Nietzsche est à juste titre considéré comme le fondateur de la philosophie de la vie, dans le cadre de laquelle sa version «académique» de V. Dilthey (1833-1911), l’intuitionnisme d’A. Bergson (1859-1941), la philosophie de la culture d’O . Spengler (1880-1936), la sociologie de la culture de G. Simmel (1858 – 1918), la mythologie culturelle de L. Klages (1872 – 1956), etc.
Les idées de Nietzsche ont eu une influence directe sur la théorie des archétypes de K. Jung, la phénoménologie existentielle de M. Heidegger, M. Scheler, l’herméneutique de P. Ricoeur et G. Gadamer, sur les enseignements existentialistes de K. Jaspers, J. -P. Sartre, A. Camus.
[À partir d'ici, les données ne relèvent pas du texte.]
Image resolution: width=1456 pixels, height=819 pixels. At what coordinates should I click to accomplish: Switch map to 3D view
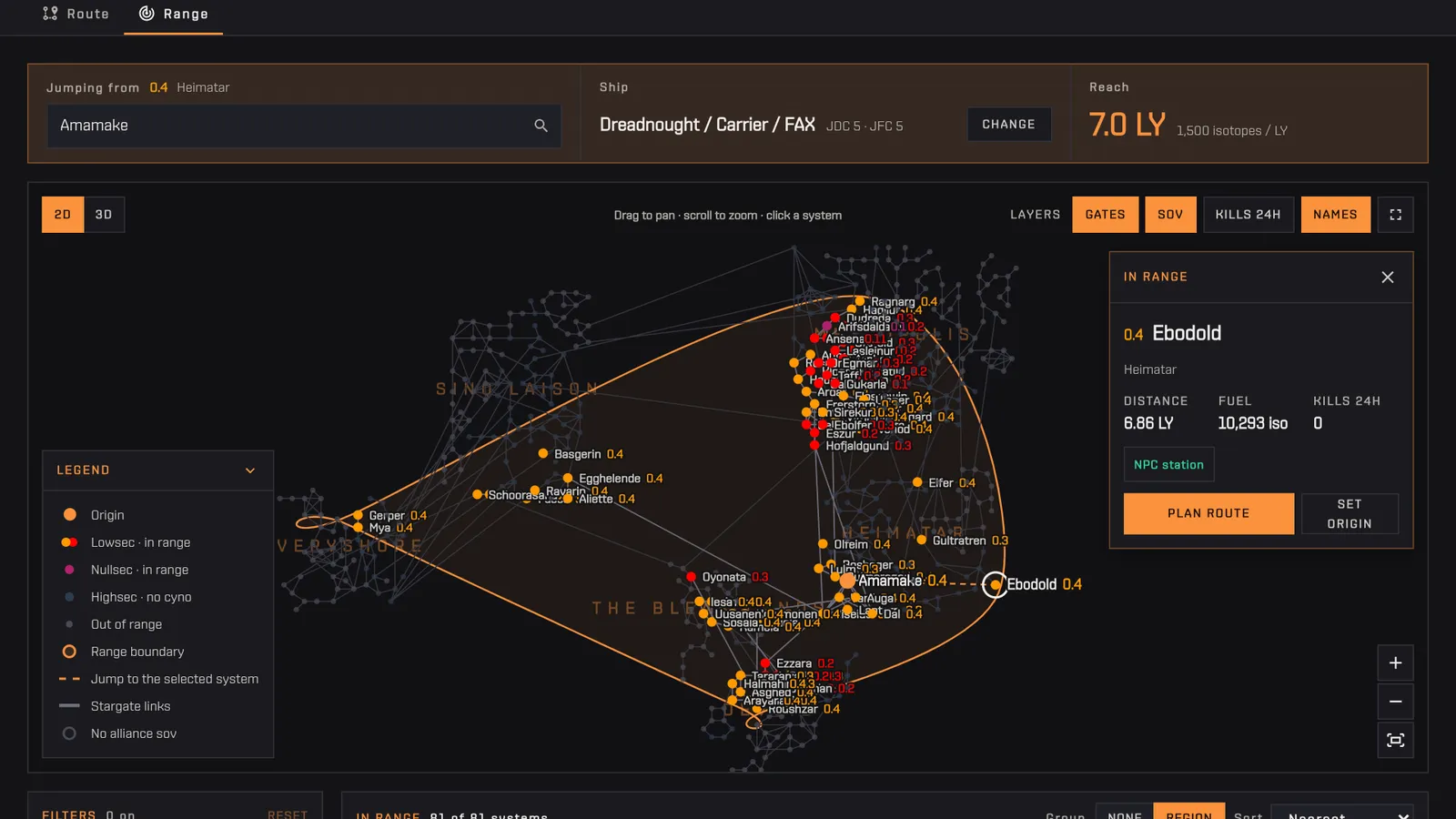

Il convient de souligner l’influence de la philosophie de Nietzsche sur le poststructuralisme, souvent défini comme un néo-nietzschéisme, au sein duquel, fondé sur l’idée de la volonté de puissance de Nietzsche, le concept de microphysique du pouvoir de M. Foucault, le plaisir du texte de R. Barthes, l’image de la surface multiple de J. Deleuze, la tentation de J. Baudrillard surgit; basé sur l’idée d’éternel retour – l’idée de répétition et de différence de J. Deleuze; basé sur l’idée du surhomme – l’idée de Deleuze du super-pli et bien d’autres.
Mais même sans accepter directement les idées de Nietzsche, sans s’y référer, les philosophes du XXe siècle ont absorbé l’expérience inestimable de sa philosophie.
Littérature
1. Nietzsche F. Ouvrages : En 2 vol. M., 1990.
2. Nietzsche F. Œuvres choisies : En 3 volumes M., 1994.
3. Nietzsche F. La naissance de la tragédie. M., 2001.
Bely A. Crise de la culture // Au col. Berlin, 1923.
4. Danto A. Nietzsche en tant que philosophe. M., 2000.
5. Deleuze J. Nietzsche. M., 1999.
6. Derrida J. Spurs : Les styles de Nietzsche // Questions de philosophie. 1988. N° 2.
7. Nietzsche : pour et contre. Anthologie. Saint-Pétersbourg, 2001.
8. Riehl A. Friedrich Nietzsche en tant qu’artiste et penseur. Saint-Pétersbourg, 1901.
9. Sloterdijk P. Penseur sur scène. Le matérialisme de Nietzsche // Nietzsche F. La Naissance de la Tragédie. M., 2001.
10. Friedrich Nietzsche et la philosophie en Russie // Recueil d’articles. Saint-Pétersbourg, 1999.
11.Junger F. Nietzsche. M., 2001.
12. Deleuze G. Nietzche et la philosophie. Paris, 1962.
13.Heidegger M. Nietzsches Wort Gott ist tot // M. Heidegger Holzwege. Le P. un matin, 1950.
14. Heidegger M. Nietzsche. 2 Ch. Pfullingen, 1976.
15. Jaspers K. Nietzsche. Einführung in das Verstandnis seines Philosophierens. V., 1947.
16.Kofman S. Nietzsche et Métaphore. Stanford, Californie, 1993.
17. Pannwitz R. Einführung à Nietzshe. Munich, 1920.
18.Podach EF Nietzches Zusammenbruch. Heidelberg, 1930.
19.Scott Ch. E. La question de l’éthique, Nietzsche, Foucault, Heidegger. Bloomington, IN, 1990.